In order to compare the two frames $\overline{{M}}$ and M as shown in Eq. 2, utilizing the modified KL divergence known as the Jeffrey divergence that takes the symmetric condition, we propose a distance metric. The Jeffrey divergence is symmetric, numerically stable, noise and input-scale-invariant [40]. Using the Jeffrey divergence method, the distance metric is defined as in Eq. 13.

$$\begin{aligned} d\left( {\overline{M}}, M\right)= & {} \sum _{i, j}\left( {\bar{m}}_{i, j} \log _{10} \frac{{\bar{m}}_{i, j}}{x_{i, j}}-m_{i, j} \log _{10} \frac{m_{i, j}}{x_{i, j}}\right) \nonumber \\ x_{i, j}= & {} \frac{{\bar{m}}_{i, j}+m_{i, j}}{2} \end{aligned}$$

(13)

The discriminator D completes the responsibilities of an AD model with the aid of G. As a result, the G and the D network both are utilized during testing. The predicted discriminator score D(G(M)), referred to as AS(M), is combined with the Jeffrey divergence to develop the final anomaly condition.
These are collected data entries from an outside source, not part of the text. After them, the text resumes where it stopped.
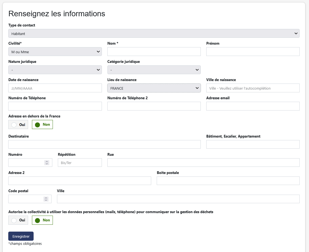Focus the Nom input field
The width and height of the screenshot is (309, 252).
(154, 52)
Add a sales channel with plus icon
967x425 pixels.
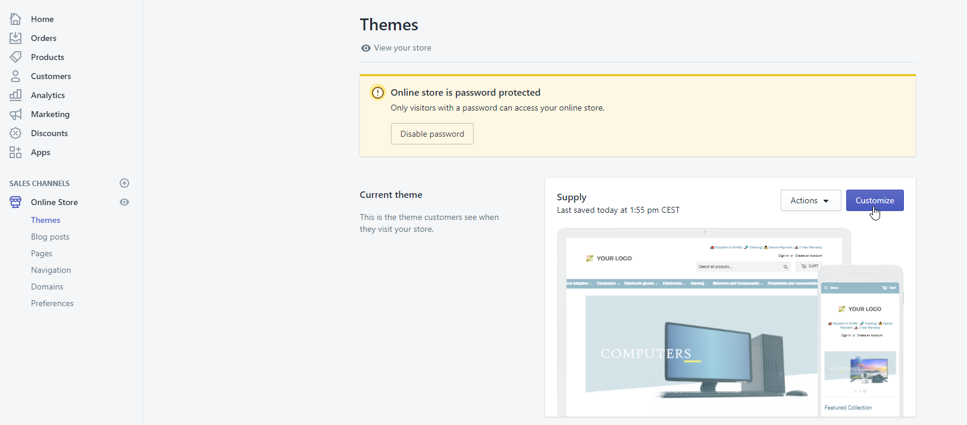coord(124,183)
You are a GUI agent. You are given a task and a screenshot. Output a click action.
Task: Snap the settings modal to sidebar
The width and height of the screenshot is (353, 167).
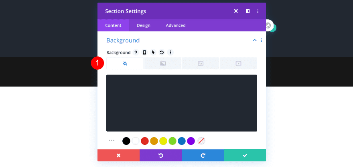pyautogui.click(x=248, y=11)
In Eq. 2, the new thresholding process is described as follows:

$$ \begin{aligned} AD\left( M\right) =\left\{ \begin{aligned} \text{ Abnormal, }&AS(M)>\tau _1 \, { \& }\, d\left( {\overline{M}}, M\right) \ge \tau _2 \\ \text{ Normal, }&\text{ Otherwise } \end{aligned}\right. \nonumber \\ \end{aligned}$$

(14)

where $\tau _1$ and $\tau _2$ are the predetermined threshold.

5 Experiments

In this section, the capability of VALD-GAN is evaluated on three benchmark video datasets, namely UCSD Peds [41], CUHK Avenue [26], and Subway datasets [42]. By using the frame-level measurement, the ability of our proposed approach to identify an abnormality is assessed. The abnormality threshold affects how well our model works. Therefore, rather than measuring the performance of our model based on a certain threshold, it is fairer to assess how much more discriminative performance our approach may deliver under several threshold selections. The receiver operating characteristic (ROC) curve is utilized because a binary classifier system’s discrimination threshold might be altered, potentially providing diagnostic capabilities. The ROC curve compares the ratio of true positives to false positives (TPR/FPR). TPR = TP/(FN+TP) and FPR = FP/(FP +TN) are used to compute TPR and FPR, respectively. The true positive and false negative are denoted by TP and FN, respectively. FP and TN, respectively, stand for false positives and true negatives. We followed the quantitative evaluation metrics proposed in previous work [37], the description of which are given below:

1.
Equal error rate (EER) It represents the value of FPR at a point on the ROC curve where FPR is approximately equal to 1-TPR. Here, FPR is the false positive rate and TPR is the true positive rate. The enhanced performance of the method is reflected by a lower EER value, signifying an effective reduction in miss-classification. To calculate EER value, we follow the iterative algorithm 1, which requires iteration over various thresholds utilized to plot the ROC curve. For the input to the algorithm, we used the AUC metrics library of the Sklearn package which takes the ground-truth label of each video frame and the predicted video frame label as inputs. It returns fpr_list as the list of false positives, tpr_list as the list of true positives, and a list of threshold values. In algorithm 1, we first initialize the minimum difference to 1 and the EER value to 0. Further, iteratively passing through the thresholds list gives the threshold point ($EER\_Threshold$) where the difference between FPR and (1-TPR) is minimum. $EER\_Threshold$ is a point on the ROC curve where FPR is approximately equal to 1-TPR, and this FPR value is the EER which lies between 0 and 1. The lower value of EER indicates the robustness of the method.
2.
Area under curve (AUC It is a threshold-independent evaluation measure used in binary classification tasks. It quantifies a method’s ability to distinguish between positive and negative instances by calculating the area under the ROC curve. A high AUC value indicates a strong ability to distinguish between normal and anomalous activities, enhancing the method’s reliability and effectiveness for identifying unusual events.

5.1 Datasets

In this section, the proposed AD model is tested using benchmark datasets from UCSD Peds, CUHK Avenue, and Subway for real-time applications of video surveillance.

5.1.1 UCSD Peds dataset

It comprises of two subsets, namely Peds1 and Peds2, captured by outdoor security cameras. Peds1 takes a frame size of $158 \times 234$, while Peds2 takes a frame size of $240 \times 360$. Peds1 consists of 34 training videos and 36 testing videos, with 40 abnormalities in total. Peds2 includes 16 training videos, 12 testing videos, and 12 abnormalities.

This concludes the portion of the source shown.